HESI LPN
Pediatric HESI Test Bank
1. During postoperative care for a child who has had a tonsillectomy, what is an important nursing intervention?
- A. Encouraging deep breathing exercises
- B. Encouraging the child to eat
- C. Administering antibiotics
- D. Applying ice to the throat
Correct answer: C
Rationale: Administering antibiotics is crucial post-tonsillectomy to prevent infection, as the surgical site is susceptible to bacterial growth. Encouraging deep breathing exercises can also be beneficial for lung expansion and preventing respiratory complications. However, administering antibiotics takes precedence as it directly addresses the risk of infection. Encouraging the child to eat may not be appropriate immediately post-tonsillectomy due to the risk of throat irritation and potential discomfort. Applying ice to the throat is typically not recommended after a tonsillectomy, as it may constrict blood vessels and hinder the healing process.
2. The nurse is reviewing the laboratory test results of a child diagnosed with disseminated intravascular coagulation (DIC). What would the nurse interpret as indicative of this disorder?
- A. Shortened prothrombin time
- B. Increased fibrinogen level
- C. Positive fibrin split products
- D. Increased platelets
Correct answer: C
Rationale: Positive fibrin split products indicate disseminated intravascular coagulation (DIC), a condition characterized by the widespread formation of blood clots throughout the body. In DIC, clotting factors are consumed, leading to increased fibrin split products. A shortened prothrombin time (Choice A) is not typically seen in DIC as it indicates faster blood clotting, which is not consistent with the pathophysiology of DIC. An increased fibrinogen level (Choice B) is also not a characteristic finding in DIC, as fibrinogen levels may be decreased due to consumption in the formation of clots. Increased platelets (Choice D) are not typically observed in DIC; instead, thrombocytopenia (decreased platelet count) is more common due to their consumption in clot formation.
3. What intervention best meets a major developmental need of a newborn in the immediate postoperative period?
- A. Giving a pacifier to the newborn
- B. Placing a mobile over the newborn's crib
- C. Providing the newborn with a soft, cuddly toy
- D. Warming the newborn's formula before feeding
Correct answer: A
Rationale: The correct answer is giving a pacifier to the newborn. Sucking is a natural reflex and a source of comfort for newborns, especially postoperatively. Offering a pacifier can help meet their developmental needs by providing comfort and a soothing mechanism. Placing a mobile over the crib (choice B) may provide visual stimulation but does not directly address the newborn's developmental needs for comfort and self-soothing. Providing a soft, cuddly toy (choice C) may offer some comfort but may not be as effective in meeting the specific developmental need for sucking postoperatively. Warming the newborn's formula before feeding (choice D) relates more to feeding practices than directly addressing a major developmental need in the postoperative period.

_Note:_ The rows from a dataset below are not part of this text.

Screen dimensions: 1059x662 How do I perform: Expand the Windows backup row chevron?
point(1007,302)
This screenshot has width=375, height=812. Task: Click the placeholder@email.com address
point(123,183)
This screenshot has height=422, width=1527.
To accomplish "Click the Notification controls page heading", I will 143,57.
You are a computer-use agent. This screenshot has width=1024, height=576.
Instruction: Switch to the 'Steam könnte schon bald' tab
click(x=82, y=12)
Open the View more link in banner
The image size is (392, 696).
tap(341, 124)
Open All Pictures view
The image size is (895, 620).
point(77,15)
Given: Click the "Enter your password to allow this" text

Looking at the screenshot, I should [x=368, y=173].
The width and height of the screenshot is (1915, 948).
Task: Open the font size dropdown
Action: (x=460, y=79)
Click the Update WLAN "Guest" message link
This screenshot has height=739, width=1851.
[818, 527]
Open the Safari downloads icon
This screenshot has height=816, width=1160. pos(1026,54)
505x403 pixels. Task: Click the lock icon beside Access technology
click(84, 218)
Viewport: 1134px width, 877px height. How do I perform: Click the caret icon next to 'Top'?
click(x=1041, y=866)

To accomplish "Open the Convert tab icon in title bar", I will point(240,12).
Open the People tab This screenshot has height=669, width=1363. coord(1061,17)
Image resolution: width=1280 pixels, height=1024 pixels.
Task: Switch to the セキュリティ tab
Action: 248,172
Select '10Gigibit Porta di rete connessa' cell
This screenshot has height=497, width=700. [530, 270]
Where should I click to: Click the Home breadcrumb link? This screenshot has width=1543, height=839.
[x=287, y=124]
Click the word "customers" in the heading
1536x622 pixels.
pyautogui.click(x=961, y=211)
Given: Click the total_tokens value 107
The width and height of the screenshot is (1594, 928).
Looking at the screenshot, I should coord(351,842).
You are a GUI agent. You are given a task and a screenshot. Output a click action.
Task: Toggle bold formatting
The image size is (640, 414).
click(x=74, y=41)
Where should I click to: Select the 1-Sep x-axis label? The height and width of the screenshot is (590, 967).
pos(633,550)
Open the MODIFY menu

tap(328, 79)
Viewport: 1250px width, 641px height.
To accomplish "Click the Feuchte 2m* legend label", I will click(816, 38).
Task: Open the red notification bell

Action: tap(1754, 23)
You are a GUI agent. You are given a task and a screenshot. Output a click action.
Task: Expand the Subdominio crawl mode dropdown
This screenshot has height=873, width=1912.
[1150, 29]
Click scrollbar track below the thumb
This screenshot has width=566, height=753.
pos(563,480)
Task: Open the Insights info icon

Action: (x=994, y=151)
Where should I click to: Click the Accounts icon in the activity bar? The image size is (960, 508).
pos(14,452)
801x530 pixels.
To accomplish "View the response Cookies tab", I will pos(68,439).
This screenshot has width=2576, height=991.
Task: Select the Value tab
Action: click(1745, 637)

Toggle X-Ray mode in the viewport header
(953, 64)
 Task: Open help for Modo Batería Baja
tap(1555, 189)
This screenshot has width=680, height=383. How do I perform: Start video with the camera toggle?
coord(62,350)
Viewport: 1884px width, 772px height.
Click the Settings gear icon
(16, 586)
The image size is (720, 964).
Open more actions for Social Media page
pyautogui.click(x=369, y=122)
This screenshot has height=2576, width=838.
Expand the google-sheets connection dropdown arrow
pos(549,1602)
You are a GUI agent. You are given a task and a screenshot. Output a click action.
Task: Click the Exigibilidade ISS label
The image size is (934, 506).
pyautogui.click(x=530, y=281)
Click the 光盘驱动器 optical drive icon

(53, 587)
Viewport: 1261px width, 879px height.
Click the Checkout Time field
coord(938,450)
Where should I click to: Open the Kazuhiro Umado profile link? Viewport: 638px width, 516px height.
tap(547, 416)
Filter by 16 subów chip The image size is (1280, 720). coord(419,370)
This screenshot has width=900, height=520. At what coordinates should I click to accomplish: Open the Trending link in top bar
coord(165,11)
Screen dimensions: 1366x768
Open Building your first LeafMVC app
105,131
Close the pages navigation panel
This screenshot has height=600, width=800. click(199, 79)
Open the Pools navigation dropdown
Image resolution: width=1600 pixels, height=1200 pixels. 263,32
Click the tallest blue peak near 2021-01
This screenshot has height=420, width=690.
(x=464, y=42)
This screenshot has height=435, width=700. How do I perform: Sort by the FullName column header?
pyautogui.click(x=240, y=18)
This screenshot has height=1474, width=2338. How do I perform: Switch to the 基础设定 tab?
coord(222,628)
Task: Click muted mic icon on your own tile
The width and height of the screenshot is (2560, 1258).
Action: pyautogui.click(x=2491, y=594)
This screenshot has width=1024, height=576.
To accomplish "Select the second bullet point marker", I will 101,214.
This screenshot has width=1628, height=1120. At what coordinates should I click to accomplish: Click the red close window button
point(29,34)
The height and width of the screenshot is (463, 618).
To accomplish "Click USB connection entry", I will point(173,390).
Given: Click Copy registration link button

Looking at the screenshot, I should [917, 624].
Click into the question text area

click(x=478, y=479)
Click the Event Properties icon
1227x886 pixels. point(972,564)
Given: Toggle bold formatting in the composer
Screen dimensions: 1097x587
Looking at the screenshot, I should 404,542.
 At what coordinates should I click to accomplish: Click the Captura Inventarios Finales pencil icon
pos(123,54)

4. An additional defect is associated with exstrophy of the bladder. For what anomaly should the nurse assess the infant?
- A. Imperforate anus
- B. Absence of one kidney
- C. Congenital heart disease
- D. Pubic bone malformation
Correct answer: D
Rationale: The correct answer is D: Pubic bone malformation. Exstrophy of the bladder is commonly associated with pubic bone malformation as the condition involves a defect in the pelvic region. Imperforate anus, absence of one kidney, and congenital heart disease are not typically associated with exstrophy of the bladder, making them incorrect choices. Therefore, the nurse should primarily assess the infant for pubic bone malformation in this case.
5. A parent of a 2-year-old child tells a nurse at the clinic, 'Whenever I go to the store, my child has a screaming tantrum, demanding a toy or candy on the shelves. How can I deal with this situation?' What is the nurse’s best response?
- A. “Attempt to distract the child by offering a toy to the child.”
- B. “Say nothing and allow the tantrum to continue until it ends.”
- C. “Have a babysitter stay with the child at home until the child outgrows this behavior.”
- D. “Give the child the item while in the store, and when the child loses interest, return the item to the shelf.”
Correct answer: B
Rationale: The nurse's best response is to allow the tantrum to continue until it ends without giving in to the child's demands. By not rewarding the child with the desired item during a tantrum, the child learns that this behavior is not effective in getting what they want. Offering a toy to distract the child (Choice A) may reinforce the idea that tantrums lead to rewards. Leaving the child with a babysitter (Choice C) does not address the issue at hand, which is teaching the child appropriate behavior in public places. Giving the child the item temporarily (Choice D) may encourage the child to have tantrums in the future to obtain desired items.